La contratación de la gente clave y cercana rara vez puede encajar en uno de los procedimientos o procesos operativos de la organización

Por Gerardo Mejía Ávila, director general de Landmark (Reclutadores Ejecutivos para América Latina).

Partamos de las bases: lo más probable es que el CEO de la compañía esté muy bien capacitado para hacer su trabajo, guiar su empresa en la dirección que la estrategia lo dicte y expandirla conforme las oportunidades de mercado. ¿Cómo puede ser esto más eficiente? ¿Cómo puede ser más agresivo el crecimiento o más acertado el enfoque al mercado? La respuesta corta es, naturalmente, que se esté acompañado de las personas correctas. Nos referimos aquí a la cúpula de la empresa, por lo tanto, no un tema del departamento de gestión humana sino un tema de la alta dirección.

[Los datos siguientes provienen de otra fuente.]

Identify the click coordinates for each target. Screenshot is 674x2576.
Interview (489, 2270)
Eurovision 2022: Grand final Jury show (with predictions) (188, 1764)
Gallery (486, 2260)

Las personas que evalúan y que entrevistan deben estar claramente definidas para agilizar el proceso de contratación.

Este es el punto donde muchos directores fallan, porque la tripulación de la gente clave y cercana, de la cual realmente dependen, rara vez puede encajar en uno de los procedimientos o procesos operativos de la organización. Naturalmente, estos procesos, aunque estén bien formulados, no están diseñados para las excepciones. Y traer abordo a un ejecutivo alto es una excepción a los procesos comunes, tiene otra clase de complejidades y difícilmente se puede encajar en un procedimiento operativo
estándar, o delegarse total o parcialmente.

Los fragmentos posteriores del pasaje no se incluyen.